# Flat White to please the wife....



## tomcourtney (Dec 2, 2016)

Further experimentation with the DeLonghi required to get my optimum Espresso but also in, (she who must be pleased), my wife's favourite coffee a 'Flat White'.

Till now I have been a double shot Americano and occasional Espresso drinker. Never having tasted a Flat White is a problem, so that first, followed by some googling for instructions. I note Flat White is a one button option on some DeLonghi machines.

Anyone got this option?

Any suggestions most welcome.


----------



## Dayks (Nov 19, 2016)

A flat white is typically a double shot of espresso, with 5oz of steamed milk.

I assume there is some form of manual control of the milk frothing as well as auto, get a 7oz cup make the espresso and then add milk to the top.

Then as your wife will be drinking them, get her to try it and let you know if you got it right.


----------



## Mrboots2u (May 10, 2013)

Espresso + milk ( to your taste ) . Whats a " double shot " nowadays outside of Starbucks marketing ?

Not much foam and milk steamed to be sweet ( 60-65 works for me ) . Plus beard , fixie , tattoos . Last three are not a pre requisite though .


----------



## hotmetal (Oct 31, 2013)

Heresy! The last 3 are more important than the coffee and milk (although ladies can be allowed off the beard if they dress like a 50s belle).


----------



## natmat (Aug 24, 2016)

Mrboots2u said:


> Not much foam and milk steamed to be sweet ( 60-65 works for me )


For me, that really is the key for a flat white.

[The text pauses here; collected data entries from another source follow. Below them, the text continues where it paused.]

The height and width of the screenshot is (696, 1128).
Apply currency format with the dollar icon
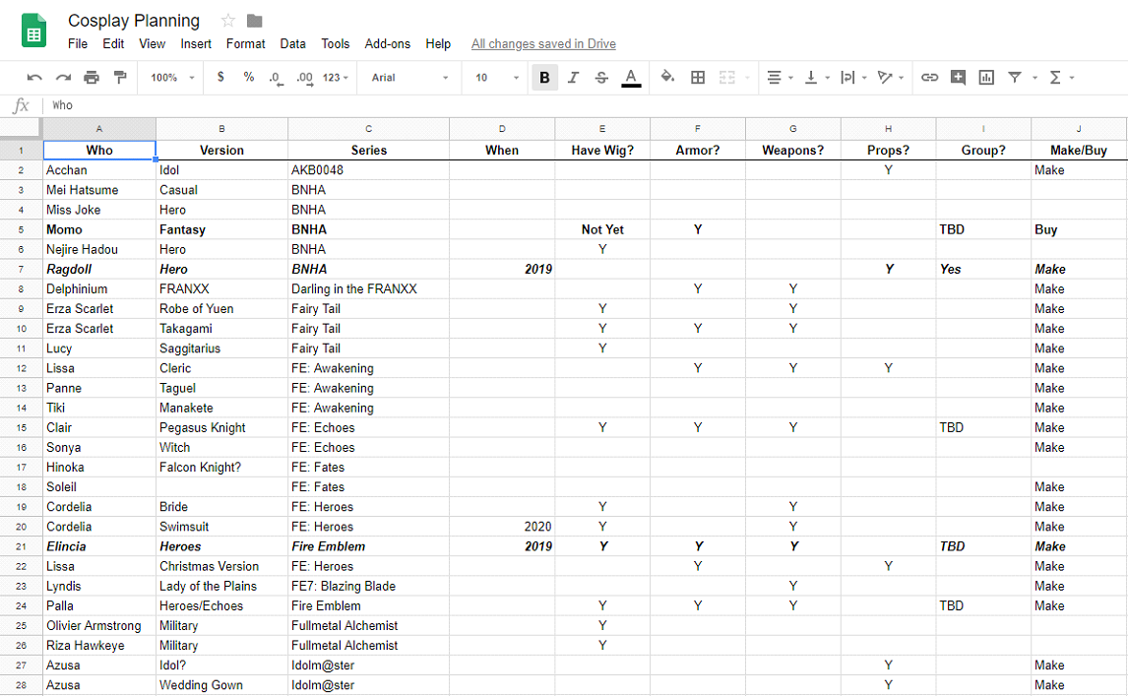[220, 77]

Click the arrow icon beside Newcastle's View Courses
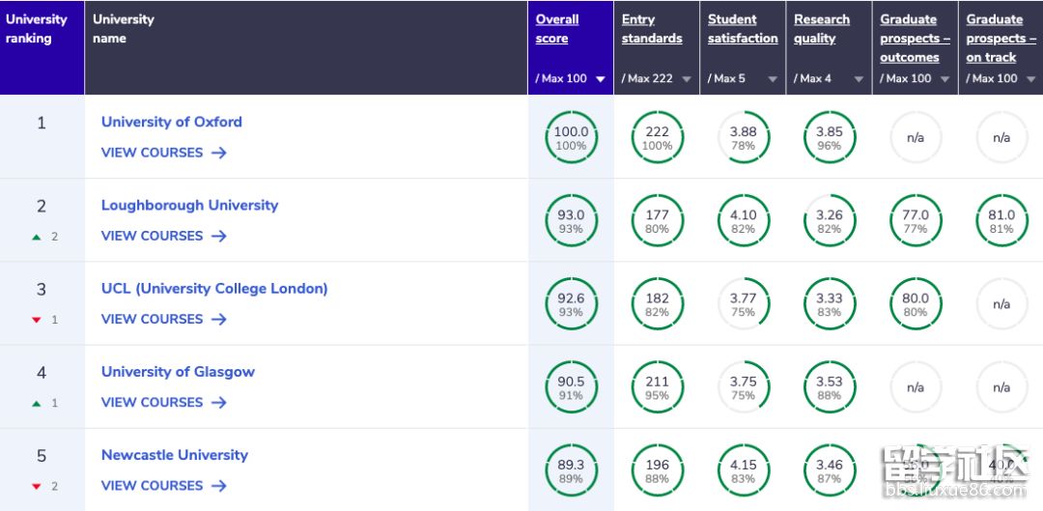219,486
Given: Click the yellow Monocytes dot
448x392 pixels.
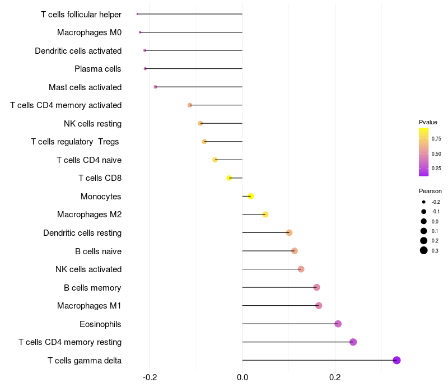Looking at the screenshot, I should coord(251,196).
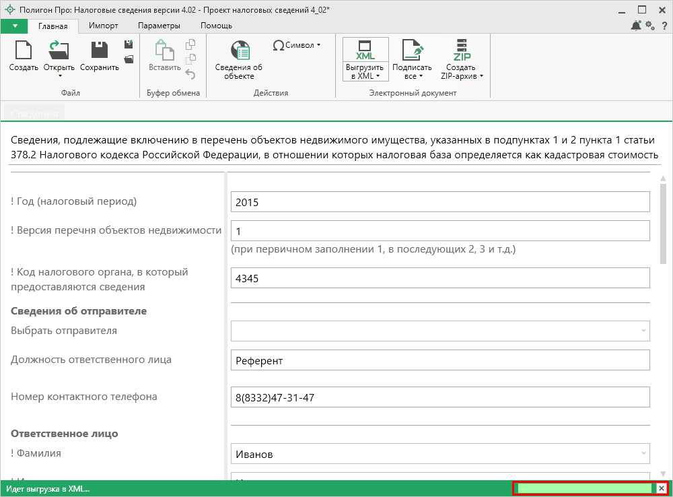Open the Выбрать отправителя combo box
This screenshot has height=497, width=673.
pyautogui.click(x=440, y=331)
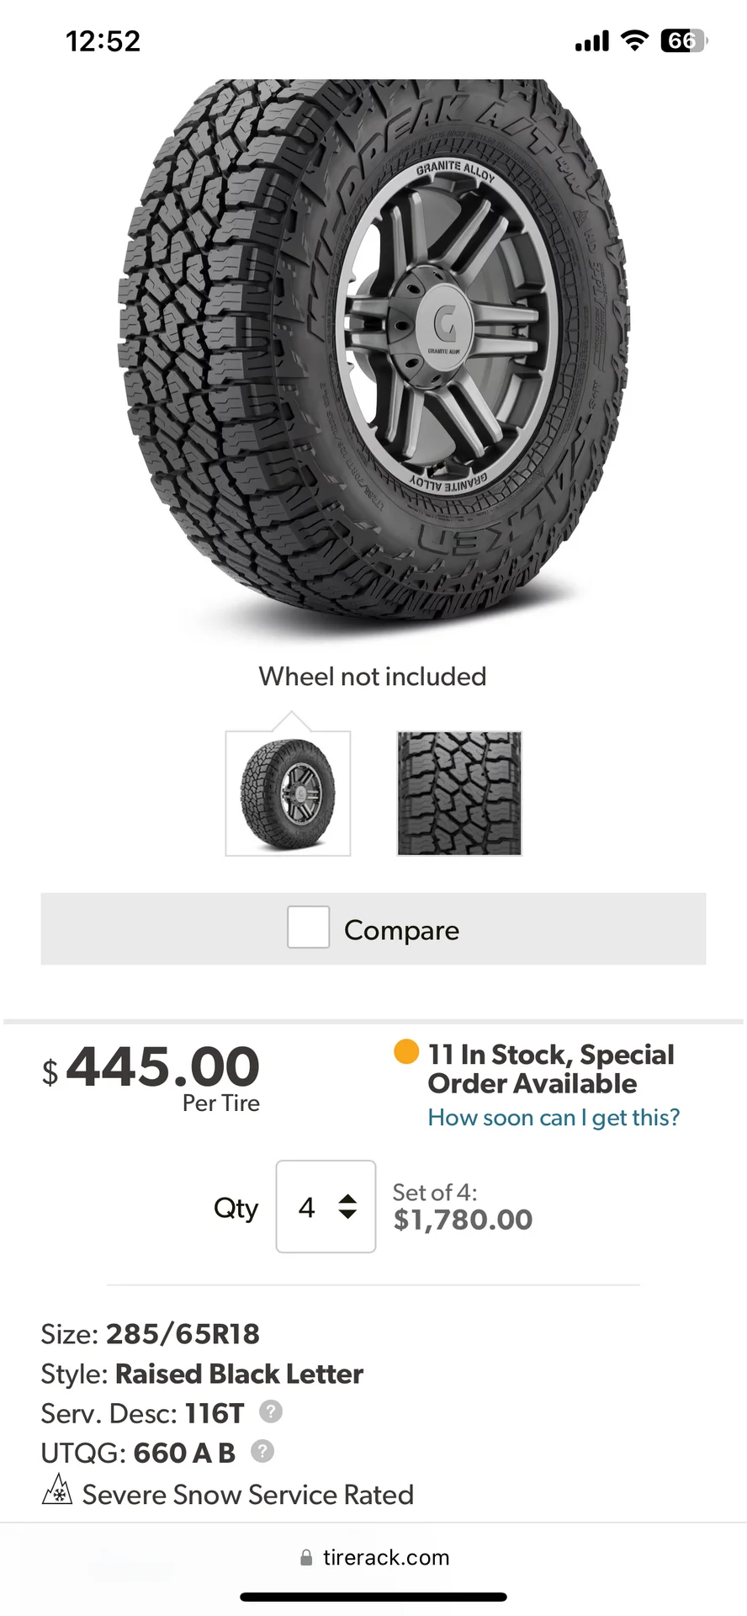Click the Qty up/down arrows
This screenshot has width=747, height=1616.
(347, 1206)
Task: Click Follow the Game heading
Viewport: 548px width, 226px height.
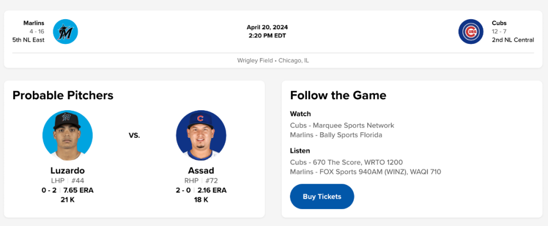Action: 338,95
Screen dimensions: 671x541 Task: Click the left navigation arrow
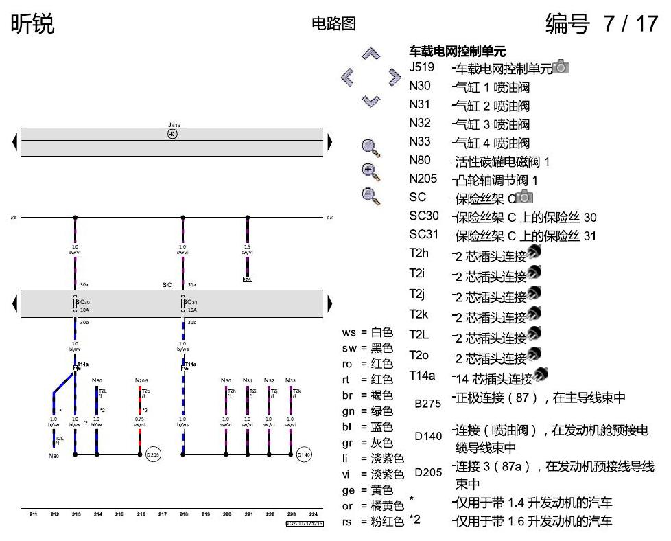pos(347,78)
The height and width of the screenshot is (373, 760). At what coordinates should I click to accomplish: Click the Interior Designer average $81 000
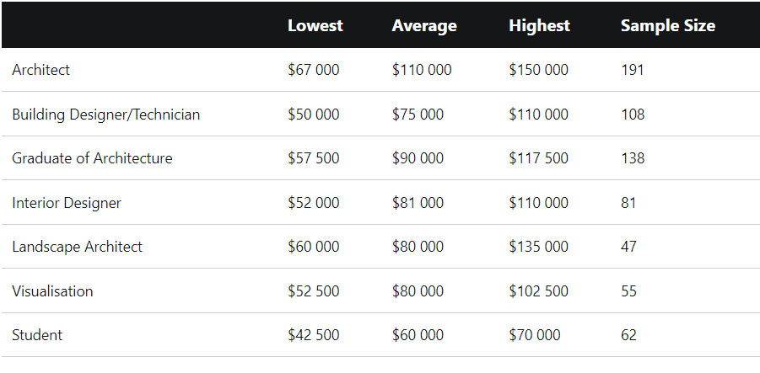point(418,203)
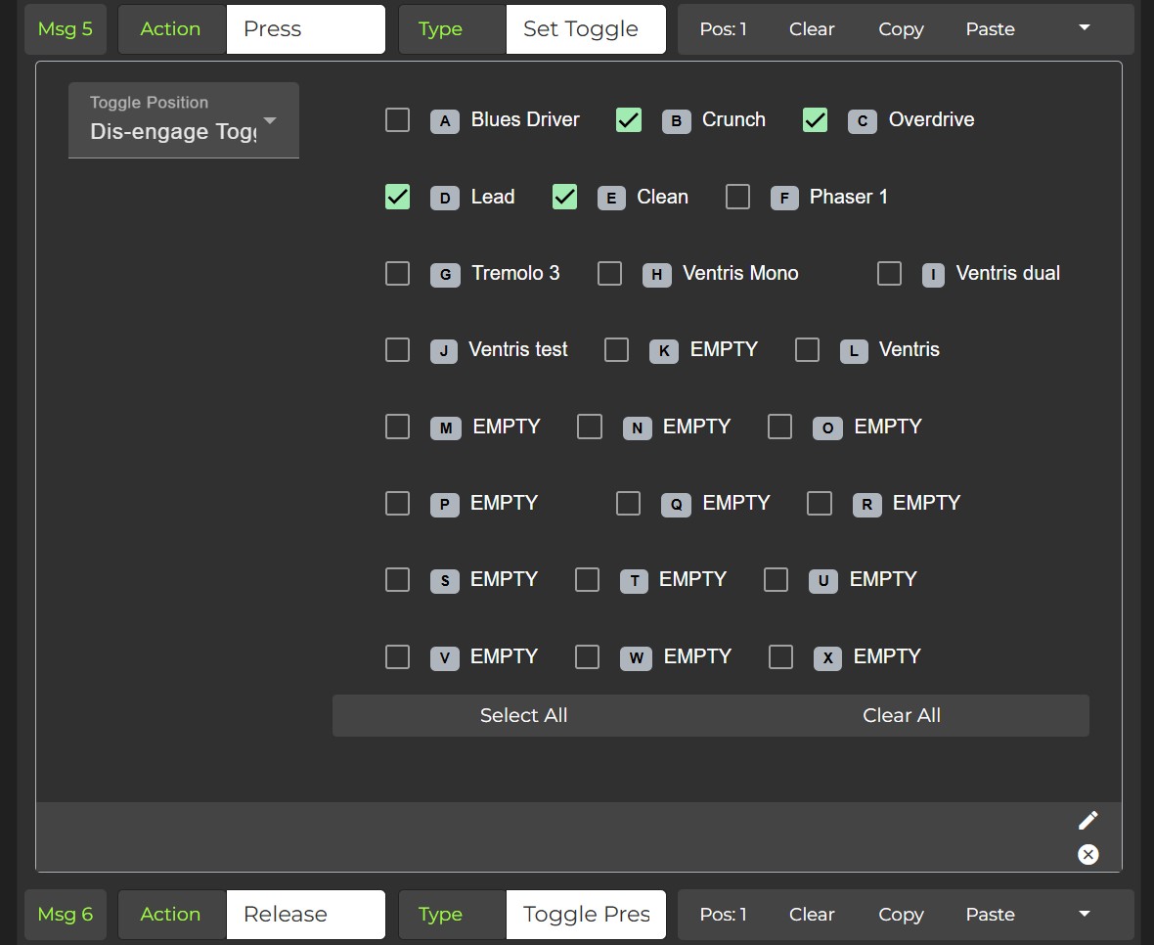Check the Ventris dual checkbox

pyautogui.click(x=889, y=273)
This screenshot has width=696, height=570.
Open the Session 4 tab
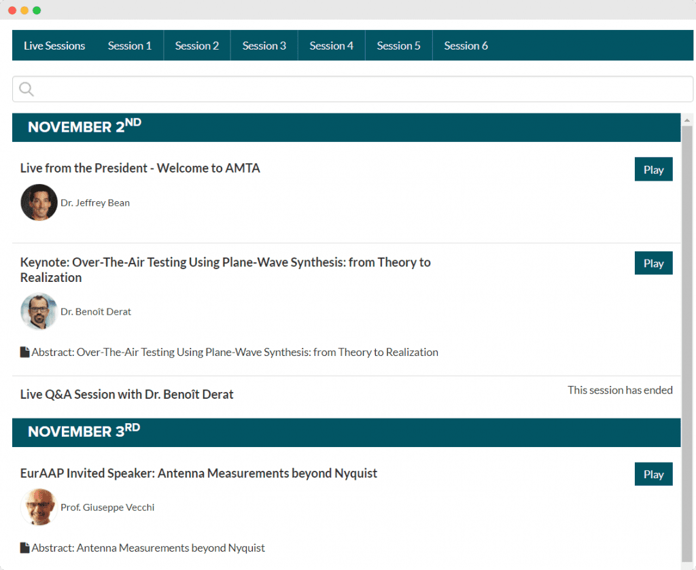click(331, 46)
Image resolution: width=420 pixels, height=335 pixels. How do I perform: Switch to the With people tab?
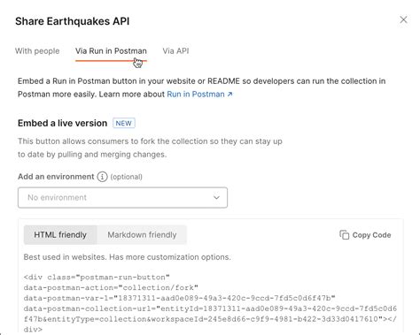(37, 51)
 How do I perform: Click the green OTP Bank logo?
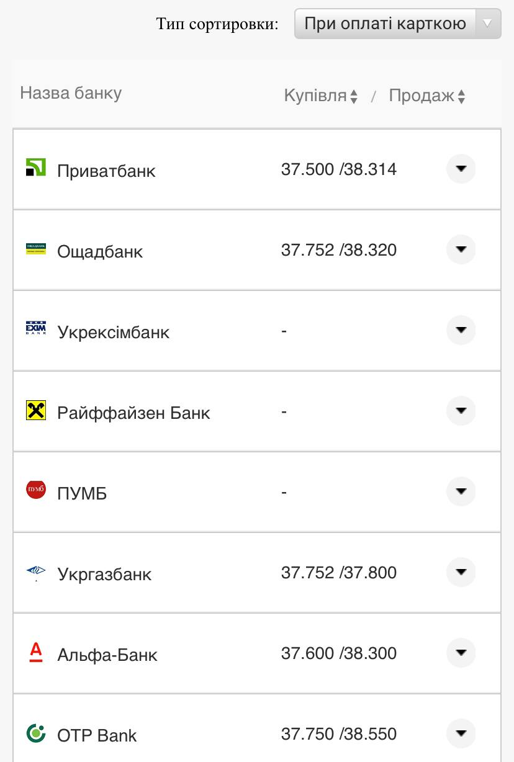pyautogui.click(x=36, y=733)
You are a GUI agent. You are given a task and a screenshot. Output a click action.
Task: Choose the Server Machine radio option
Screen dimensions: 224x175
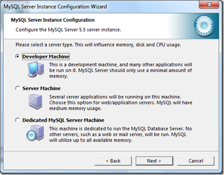tap(18, 88)
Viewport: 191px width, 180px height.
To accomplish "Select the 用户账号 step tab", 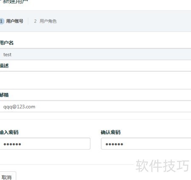I will [x=15, y=21].
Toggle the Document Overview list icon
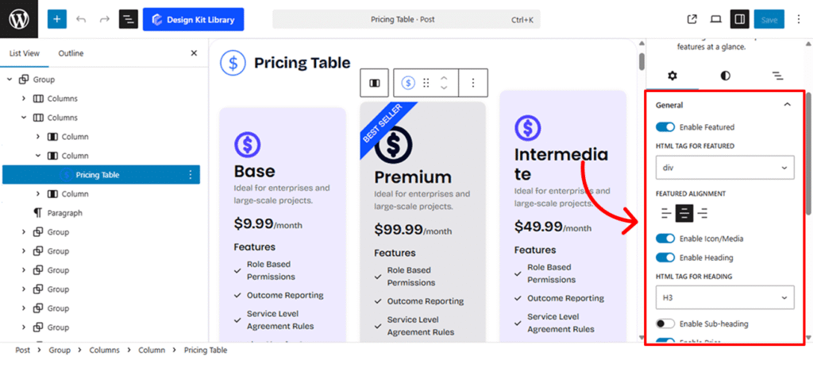813x376 pixels. (128, 19)
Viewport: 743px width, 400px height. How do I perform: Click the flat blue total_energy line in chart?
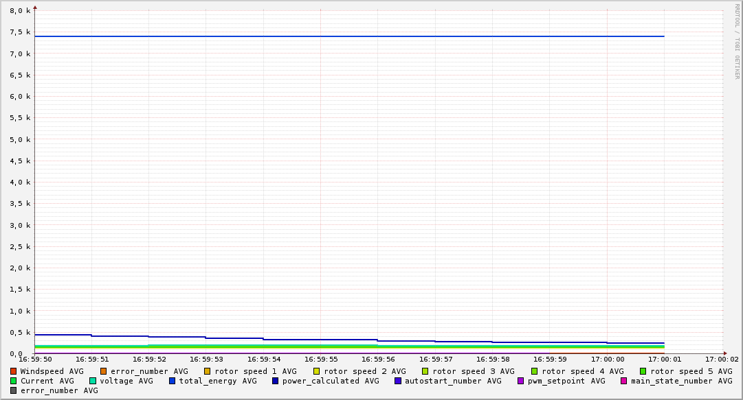344,36
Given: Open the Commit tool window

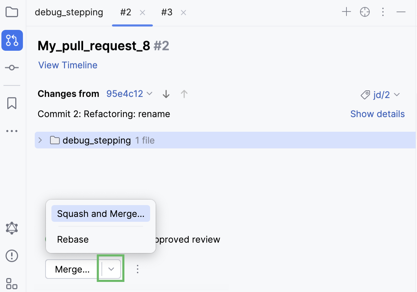Looking at the screenshot, I should click(12, 67).
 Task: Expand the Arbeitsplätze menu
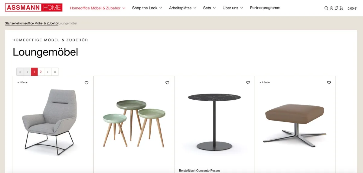coord(183,8)
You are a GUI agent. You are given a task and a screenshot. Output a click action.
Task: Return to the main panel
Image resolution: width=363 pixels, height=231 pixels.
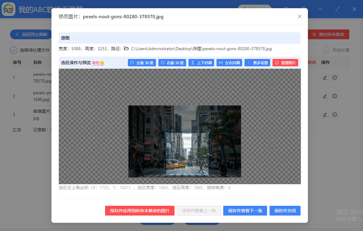[31, 34]
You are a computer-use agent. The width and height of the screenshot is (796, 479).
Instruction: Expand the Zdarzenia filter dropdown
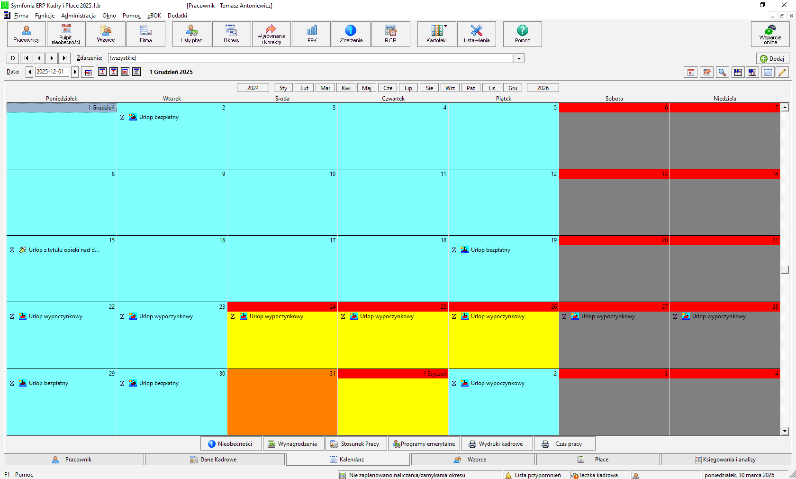519,58
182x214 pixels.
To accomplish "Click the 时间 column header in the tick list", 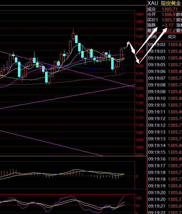I will [152, 36].
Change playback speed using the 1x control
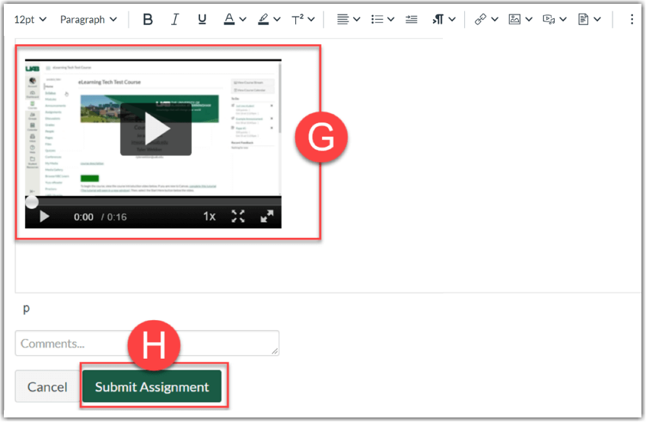 click(208, 217)
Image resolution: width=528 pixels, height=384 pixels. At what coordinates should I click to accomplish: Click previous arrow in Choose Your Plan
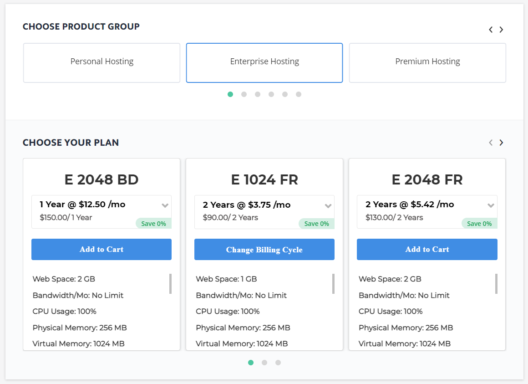click(491, 143)
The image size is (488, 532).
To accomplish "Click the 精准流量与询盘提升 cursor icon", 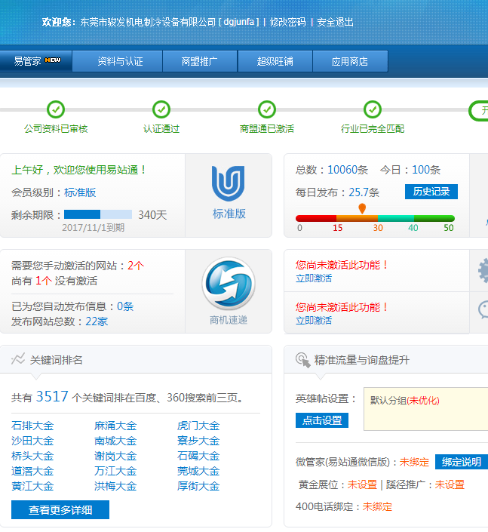I will 302,360.
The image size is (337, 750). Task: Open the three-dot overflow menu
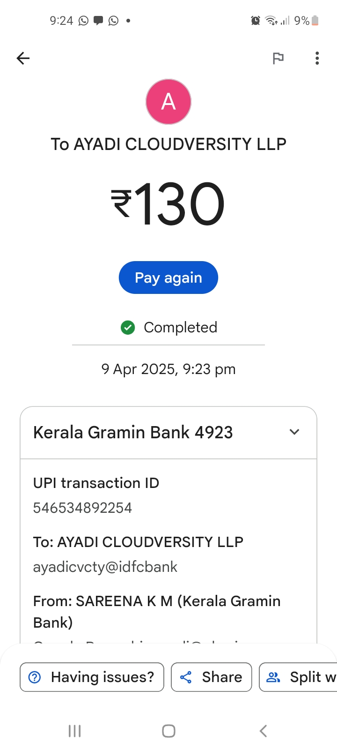[x=317, y=58]
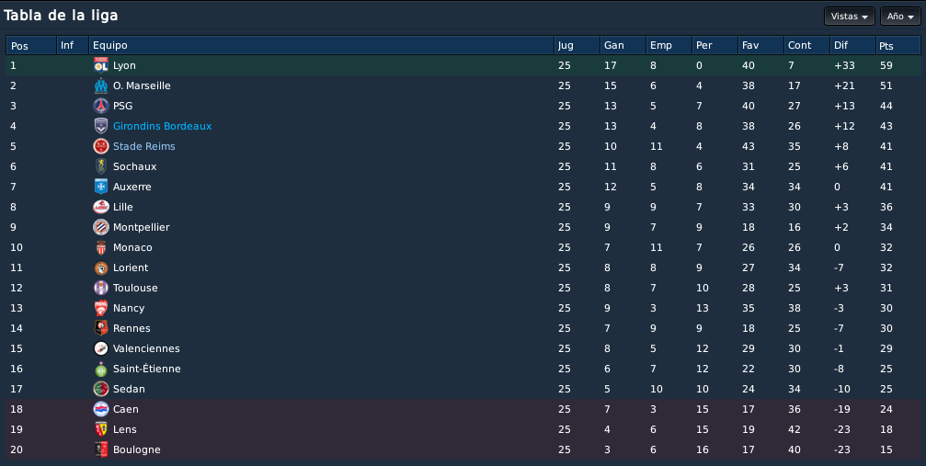Sort table by Dif column header
The image size is (926, 466).
[x=852, y=45]
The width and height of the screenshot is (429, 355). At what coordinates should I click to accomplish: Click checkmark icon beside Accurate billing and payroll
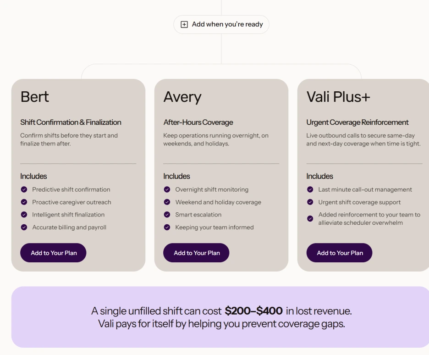coord(24,227)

The milk should have texture, not froth. Served in a small cup.

You can check the 'quality' of your steamed milk by pouring (over your espresso) into a glass rather than a solid cup and watching the layers tumbling down.


----------



## vabo1 (Jan 10, 2017)

For texture without froth, make sure to use full-fat Jersey milk. It really isn't a flat white without full-fat milk!


----------